WHAT YOU ARE ASKED TO DO: Two lines below mark the span: the one containing "Click the document" and the one containing "Open the 猿飞日斩". Set down both, plus every line between, exactly as they stand, and nothing else.
┄┄┄┄┄┄┄┄┄┄
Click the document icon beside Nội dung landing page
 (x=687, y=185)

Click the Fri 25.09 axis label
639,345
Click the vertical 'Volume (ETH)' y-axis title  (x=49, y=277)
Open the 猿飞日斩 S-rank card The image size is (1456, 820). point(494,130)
┄┄┄┄┄┄┄┄┄┄
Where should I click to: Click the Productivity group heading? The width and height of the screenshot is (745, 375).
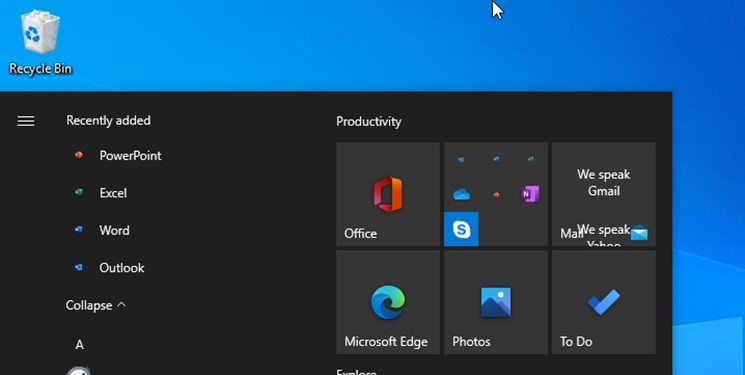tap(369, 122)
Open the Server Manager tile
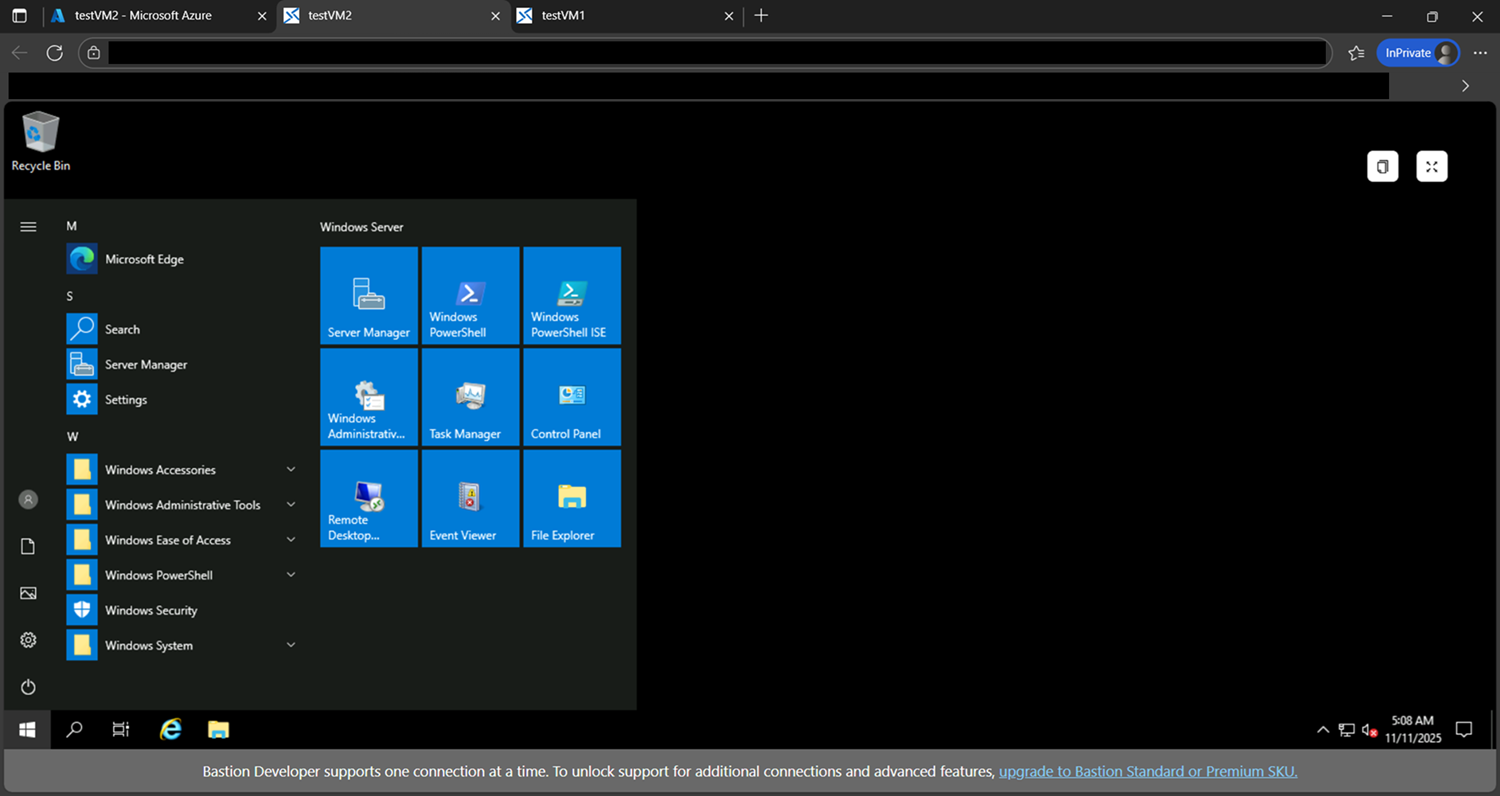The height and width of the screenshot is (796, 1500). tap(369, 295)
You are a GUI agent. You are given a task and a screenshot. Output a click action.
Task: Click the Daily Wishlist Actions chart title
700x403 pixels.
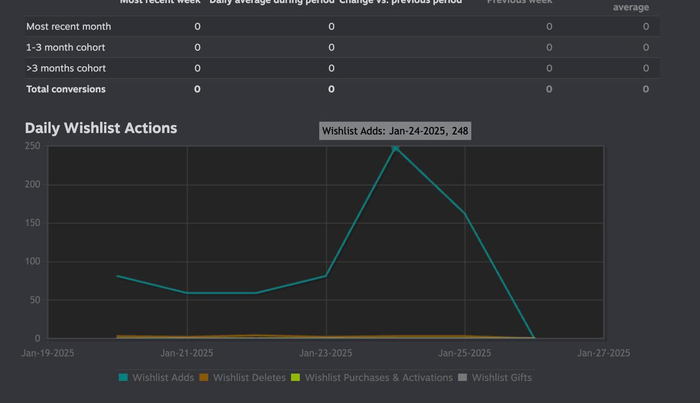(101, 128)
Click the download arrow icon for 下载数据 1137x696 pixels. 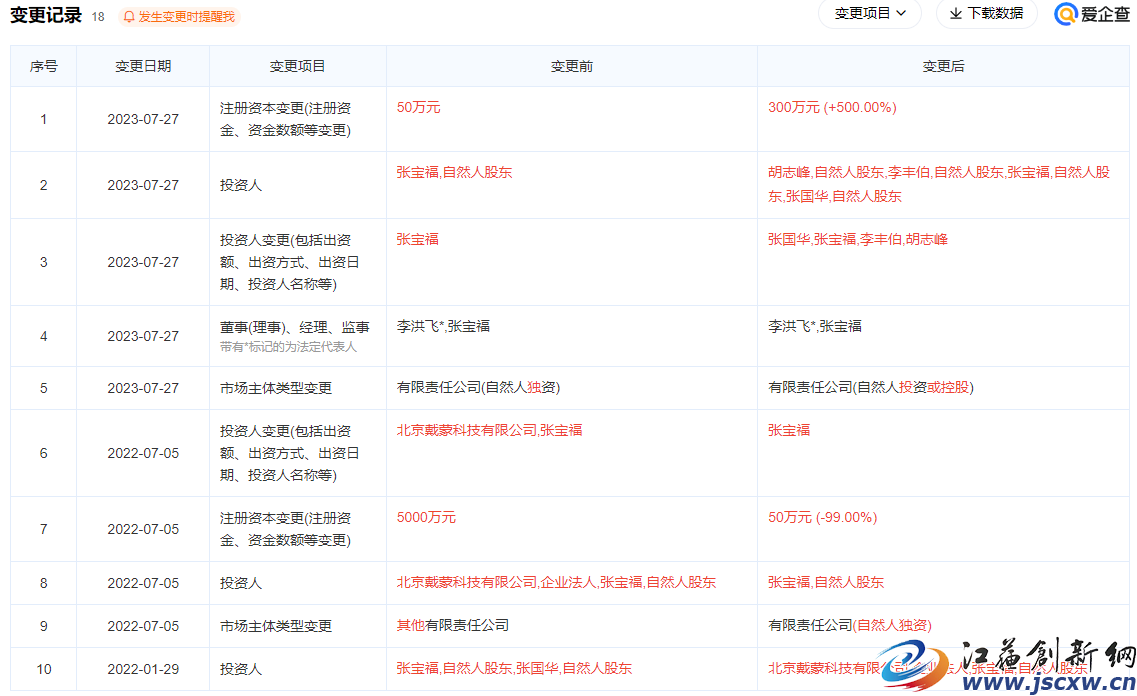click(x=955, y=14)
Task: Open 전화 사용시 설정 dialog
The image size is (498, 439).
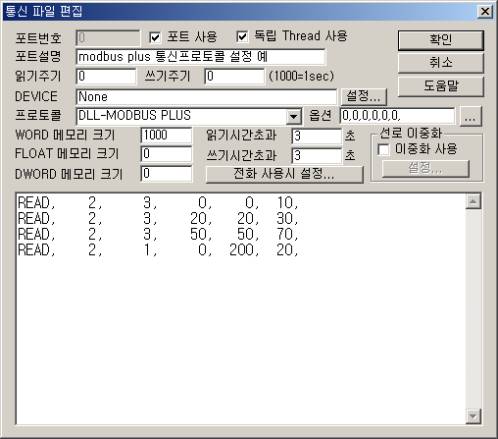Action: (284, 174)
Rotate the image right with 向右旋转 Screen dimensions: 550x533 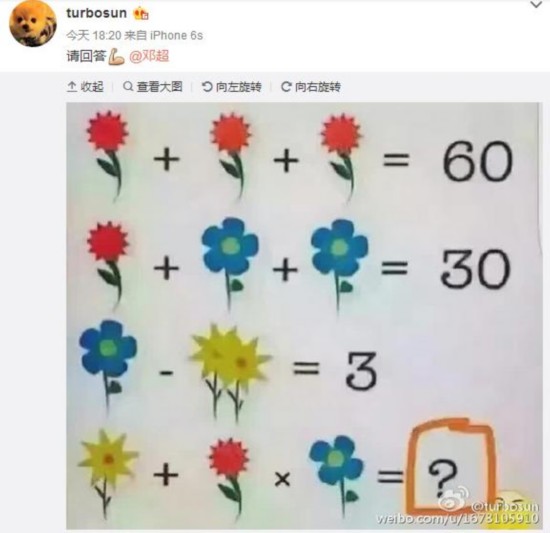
┄┄┄┄┄┄┄┄┄┄
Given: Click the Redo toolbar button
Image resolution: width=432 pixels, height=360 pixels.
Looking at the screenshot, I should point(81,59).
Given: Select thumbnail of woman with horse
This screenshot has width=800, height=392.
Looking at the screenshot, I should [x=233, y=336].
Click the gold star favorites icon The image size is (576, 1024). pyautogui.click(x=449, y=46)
┄┄┄┄┄┄┄┄┄┄
COMPLETED TASK:
Click the document icon beside Nội dung landing page
 (x=687, y=185)

Click the Fri 25.09 axis label
639,345
Click the vertical 'Volume (ETH)' y-axis title  (x=49, y=277)
Open the 猿飞日斩 S-rank card The image size is (1456, 820). point(494,130)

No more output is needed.